• EXERCISE INSTRUCTIONS: Copy the rows from the line containing "Click the word 'feet' in the caption" through the line containing "Click the 环保标准 box click(432, 224)", inclusive, with nothing changed.

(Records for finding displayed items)
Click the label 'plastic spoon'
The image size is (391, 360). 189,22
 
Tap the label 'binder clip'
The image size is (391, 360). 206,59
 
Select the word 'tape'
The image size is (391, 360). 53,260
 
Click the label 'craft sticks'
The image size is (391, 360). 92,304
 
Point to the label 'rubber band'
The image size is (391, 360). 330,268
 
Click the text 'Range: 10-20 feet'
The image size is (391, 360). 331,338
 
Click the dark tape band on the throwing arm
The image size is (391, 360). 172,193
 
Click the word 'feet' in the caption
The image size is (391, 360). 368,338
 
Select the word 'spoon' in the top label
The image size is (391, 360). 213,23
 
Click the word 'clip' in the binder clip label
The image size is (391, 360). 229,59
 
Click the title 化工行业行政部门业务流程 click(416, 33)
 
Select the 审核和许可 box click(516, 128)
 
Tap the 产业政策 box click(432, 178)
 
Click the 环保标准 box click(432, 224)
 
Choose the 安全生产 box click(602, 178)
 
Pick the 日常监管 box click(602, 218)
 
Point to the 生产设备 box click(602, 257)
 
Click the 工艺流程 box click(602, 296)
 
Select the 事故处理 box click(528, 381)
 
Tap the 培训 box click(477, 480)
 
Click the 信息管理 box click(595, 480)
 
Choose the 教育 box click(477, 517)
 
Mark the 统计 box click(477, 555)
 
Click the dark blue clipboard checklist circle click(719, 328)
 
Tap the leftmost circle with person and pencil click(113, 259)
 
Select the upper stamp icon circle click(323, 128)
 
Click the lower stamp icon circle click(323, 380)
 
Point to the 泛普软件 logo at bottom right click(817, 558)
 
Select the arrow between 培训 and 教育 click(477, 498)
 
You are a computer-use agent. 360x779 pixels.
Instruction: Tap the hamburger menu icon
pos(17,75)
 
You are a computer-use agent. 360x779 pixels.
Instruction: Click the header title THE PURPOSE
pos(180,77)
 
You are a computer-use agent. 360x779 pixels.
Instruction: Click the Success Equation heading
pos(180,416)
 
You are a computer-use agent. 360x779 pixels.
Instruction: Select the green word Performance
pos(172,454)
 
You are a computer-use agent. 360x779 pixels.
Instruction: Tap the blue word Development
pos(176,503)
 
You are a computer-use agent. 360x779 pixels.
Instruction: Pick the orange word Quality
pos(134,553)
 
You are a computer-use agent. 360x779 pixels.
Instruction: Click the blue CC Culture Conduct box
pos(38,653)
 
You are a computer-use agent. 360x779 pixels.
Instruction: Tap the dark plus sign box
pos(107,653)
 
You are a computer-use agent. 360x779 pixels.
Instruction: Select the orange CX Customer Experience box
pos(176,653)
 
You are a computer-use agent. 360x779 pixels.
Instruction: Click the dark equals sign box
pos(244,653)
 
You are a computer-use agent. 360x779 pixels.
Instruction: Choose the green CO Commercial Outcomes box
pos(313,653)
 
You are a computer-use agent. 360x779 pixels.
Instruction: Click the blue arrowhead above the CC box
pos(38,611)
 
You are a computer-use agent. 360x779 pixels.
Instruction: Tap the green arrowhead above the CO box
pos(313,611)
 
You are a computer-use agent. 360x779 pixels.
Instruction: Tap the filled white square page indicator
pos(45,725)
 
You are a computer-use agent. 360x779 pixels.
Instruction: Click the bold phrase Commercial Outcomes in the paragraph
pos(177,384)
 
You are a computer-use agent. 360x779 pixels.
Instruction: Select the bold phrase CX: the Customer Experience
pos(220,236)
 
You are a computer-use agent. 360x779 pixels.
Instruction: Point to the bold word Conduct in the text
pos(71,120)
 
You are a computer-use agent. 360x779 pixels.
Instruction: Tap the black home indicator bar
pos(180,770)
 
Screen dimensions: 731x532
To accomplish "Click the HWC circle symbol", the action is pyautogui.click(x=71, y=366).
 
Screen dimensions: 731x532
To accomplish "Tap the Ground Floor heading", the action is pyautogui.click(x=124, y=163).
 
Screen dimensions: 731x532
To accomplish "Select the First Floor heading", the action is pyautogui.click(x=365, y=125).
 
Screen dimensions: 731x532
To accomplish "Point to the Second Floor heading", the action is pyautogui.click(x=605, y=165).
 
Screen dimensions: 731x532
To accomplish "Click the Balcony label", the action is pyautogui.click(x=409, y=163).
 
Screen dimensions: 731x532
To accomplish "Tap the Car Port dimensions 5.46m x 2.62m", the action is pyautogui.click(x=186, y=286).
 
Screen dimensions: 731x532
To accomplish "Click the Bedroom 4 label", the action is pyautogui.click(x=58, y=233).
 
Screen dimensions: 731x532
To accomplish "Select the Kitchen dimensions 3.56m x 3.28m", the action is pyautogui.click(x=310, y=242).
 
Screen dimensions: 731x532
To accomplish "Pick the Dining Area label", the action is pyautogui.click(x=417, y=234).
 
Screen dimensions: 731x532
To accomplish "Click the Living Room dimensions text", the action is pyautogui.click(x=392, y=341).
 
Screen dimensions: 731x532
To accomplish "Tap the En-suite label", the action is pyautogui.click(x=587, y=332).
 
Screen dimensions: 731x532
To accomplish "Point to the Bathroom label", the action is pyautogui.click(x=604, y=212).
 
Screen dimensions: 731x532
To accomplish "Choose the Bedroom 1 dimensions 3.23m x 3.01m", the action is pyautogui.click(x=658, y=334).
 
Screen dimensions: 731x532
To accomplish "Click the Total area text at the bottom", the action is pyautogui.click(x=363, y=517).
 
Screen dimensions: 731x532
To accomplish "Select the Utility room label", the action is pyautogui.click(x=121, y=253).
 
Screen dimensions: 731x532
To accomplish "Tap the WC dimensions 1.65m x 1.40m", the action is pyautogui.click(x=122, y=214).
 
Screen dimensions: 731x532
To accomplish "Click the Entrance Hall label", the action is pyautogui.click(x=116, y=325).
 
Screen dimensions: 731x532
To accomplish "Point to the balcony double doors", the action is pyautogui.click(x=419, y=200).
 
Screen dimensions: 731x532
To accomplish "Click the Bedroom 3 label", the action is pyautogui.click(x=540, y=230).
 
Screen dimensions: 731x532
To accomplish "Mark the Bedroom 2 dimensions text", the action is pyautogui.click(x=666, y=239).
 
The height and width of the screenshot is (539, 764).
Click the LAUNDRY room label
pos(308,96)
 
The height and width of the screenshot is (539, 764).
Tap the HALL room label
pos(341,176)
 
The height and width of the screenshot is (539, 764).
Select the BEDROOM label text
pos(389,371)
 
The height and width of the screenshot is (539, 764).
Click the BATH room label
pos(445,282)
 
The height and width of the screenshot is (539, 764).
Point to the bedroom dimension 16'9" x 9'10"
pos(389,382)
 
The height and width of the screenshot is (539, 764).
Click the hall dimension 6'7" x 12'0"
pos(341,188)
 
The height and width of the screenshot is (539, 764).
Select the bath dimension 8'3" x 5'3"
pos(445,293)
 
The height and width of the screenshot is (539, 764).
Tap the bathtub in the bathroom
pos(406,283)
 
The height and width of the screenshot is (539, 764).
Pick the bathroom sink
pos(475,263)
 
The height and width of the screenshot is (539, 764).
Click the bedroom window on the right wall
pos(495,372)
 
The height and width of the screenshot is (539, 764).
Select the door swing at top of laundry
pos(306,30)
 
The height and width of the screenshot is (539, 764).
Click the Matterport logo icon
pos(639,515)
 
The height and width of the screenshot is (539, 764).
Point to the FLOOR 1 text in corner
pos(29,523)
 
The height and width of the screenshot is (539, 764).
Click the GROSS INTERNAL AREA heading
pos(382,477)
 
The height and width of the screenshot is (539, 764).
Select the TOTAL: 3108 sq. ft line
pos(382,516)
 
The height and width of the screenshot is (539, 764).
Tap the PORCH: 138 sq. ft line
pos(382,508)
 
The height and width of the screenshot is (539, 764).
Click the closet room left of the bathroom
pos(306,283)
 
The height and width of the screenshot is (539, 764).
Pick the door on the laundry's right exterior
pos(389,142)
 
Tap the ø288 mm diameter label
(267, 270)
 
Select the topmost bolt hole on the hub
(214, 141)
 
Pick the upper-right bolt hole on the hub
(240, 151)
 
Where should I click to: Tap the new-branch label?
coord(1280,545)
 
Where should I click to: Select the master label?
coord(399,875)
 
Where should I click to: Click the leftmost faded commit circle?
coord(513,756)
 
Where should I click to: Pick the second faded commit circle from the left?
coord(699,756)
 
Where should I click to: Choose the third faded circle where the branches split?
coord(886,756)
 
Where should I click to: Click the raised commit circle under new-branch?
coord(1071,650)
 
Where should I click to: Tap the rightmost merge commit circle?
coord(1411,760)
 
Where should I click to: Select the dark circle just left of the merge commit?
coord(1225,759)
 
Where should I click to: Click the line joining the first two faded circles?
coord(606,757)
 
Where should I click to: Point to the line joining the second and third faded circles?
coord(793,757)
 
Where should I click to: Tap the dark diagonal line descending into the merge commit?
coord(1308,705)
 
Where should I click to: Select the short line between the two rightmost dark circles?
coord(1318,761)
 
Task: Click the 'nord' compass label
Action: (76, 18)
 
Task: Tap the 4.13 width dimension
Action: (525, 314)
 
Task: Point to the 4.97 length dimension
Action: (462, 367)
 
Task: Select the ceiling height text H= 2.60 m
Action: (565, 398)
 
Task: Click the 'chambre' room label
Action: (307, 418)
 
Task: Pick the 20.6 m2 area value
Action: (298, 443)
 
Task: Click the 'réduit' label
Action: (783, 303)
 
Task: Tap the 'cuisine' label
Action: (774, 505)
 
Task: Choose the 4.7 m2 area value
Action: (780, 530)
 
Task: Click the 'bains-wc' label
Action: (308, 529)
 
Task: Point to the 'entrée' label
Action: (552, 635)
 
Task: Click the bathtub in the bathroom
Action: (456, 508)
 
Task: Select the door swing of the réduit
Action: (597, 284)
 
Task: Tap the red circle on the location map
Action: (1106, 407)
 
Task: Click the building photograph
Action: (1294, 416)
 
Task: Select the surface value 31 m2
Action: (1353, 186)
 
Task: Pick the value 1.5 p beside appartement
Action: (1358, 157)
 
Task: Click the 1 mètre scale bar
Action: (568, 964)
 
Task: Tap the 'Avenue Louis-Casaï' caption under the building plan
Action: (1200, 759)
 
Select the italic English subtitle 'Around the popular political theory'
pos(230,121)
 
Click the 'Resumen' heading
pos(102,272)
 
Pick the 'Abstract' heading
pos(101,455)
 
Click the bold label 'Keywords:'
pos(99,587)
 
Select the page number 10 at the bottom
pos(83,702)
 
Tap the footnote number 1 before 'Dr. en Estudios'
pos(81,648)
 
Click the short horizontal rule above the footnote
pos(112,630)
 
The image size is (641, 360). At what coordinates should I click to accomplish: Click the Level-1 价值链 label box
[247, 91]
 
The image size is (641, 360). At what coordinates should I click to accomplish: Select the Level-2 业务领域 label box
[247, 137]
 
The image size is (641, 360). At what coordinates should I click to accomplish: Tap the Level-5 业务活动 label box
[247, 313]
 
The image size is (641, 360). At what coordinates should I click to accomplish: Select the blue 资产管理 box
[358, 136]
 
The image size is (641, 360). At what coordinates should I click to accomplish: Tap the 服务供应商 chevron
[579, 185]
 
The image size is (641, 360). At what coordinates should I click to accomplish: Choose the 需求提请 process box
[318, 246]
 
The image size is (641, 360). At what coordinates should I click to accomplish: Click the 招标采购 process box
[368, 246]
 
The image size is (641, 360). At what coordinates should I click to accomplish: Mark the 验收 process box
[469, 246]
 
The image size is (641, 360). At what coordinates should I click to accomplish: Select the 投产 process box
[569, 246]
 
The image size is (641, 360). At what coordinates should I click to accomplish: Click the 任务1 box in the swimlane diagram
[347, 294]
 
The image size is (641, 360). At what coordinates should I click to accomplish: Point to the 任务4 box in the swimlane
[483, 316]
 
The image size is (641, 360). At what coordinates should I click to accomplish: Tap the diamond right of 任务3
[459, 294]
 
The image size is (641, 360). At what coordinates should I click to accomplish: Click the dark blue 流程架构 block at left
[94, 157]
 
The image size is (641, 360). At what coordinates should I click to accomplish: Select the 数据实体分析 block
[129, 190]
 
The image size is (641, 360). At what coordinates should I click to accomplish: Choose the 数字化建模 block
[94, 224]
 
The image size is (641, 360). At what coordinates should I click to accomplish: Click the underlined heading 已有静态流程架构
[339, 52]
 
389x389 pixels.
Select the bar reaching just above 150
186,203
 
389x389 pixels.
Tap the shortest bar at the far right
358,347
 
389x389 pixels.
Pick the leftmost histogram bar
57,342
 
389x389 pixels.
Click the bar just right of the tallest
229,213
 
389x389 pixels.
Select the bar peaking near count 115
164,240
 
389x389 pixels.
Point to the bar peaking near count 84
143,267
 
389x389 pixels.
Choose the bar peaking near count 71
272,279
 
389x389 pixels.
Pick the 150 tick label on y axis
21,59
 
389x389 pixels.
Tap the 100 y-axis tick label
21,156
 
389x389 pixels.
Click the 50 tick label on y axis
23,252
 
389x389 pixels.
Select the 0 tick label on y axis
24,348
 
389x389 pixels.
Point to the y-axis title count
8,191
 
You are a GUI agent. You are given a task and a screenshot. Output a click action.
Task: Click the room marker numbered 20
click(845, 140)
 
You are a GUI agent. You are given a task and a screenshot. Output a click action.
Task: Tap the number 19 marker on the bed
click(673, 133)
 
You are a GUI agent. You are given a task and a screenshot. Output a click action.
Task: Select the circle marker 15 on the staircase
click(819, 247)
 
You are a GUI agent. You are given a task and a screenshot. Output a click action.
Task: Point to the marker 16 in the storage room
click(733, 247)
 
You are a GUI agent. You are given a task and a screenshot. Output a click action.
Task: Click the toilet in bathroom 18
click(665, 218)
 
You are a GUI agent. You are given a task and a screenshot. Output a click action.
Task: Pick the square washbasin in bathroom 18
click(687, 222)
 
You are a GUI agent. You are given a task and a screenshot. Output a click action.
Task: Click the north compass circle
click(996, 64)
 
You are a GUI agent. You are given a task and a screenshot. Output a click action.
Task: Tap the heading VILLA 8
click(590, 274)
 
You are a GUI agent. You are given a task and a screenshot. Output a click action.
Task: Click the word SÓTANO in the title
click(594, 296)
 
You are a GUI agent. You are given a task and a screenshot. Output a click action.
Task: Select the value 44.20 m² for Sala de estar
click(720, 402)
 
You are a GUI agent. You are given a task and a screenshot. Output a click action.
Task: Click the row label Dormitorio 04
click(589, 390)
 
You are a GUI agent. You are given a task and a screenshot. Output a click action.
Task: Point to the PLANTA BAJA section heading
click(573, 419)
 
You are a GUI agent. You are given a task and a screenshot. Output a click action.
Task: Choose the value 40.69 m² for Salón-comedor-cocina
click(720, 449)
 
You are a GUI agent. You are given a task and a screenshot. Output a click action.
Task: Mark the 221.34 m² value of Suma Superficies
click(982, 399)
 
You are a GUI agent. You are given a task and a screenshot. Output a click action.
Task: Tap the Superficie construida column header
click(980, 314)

• RESULT FOR THIS EXERCISE:
Click the word 'feet' in the caption
The image size is (391, 360). 368,338
 
Select the word 'spoon' in the top label
The image size is (391, 360). 213,23
 
Click the word 'clip' in the binder clip label
The image size is (391, 360). 229,59
 
Click the title 化工行业行政部门业务流程 click(416, 33)
 
Select the 审核和许可 box click(516, 128)
 
Tap the 产业政策 box click(432, 178)
 
Click the 环保标准 box click(432, 224)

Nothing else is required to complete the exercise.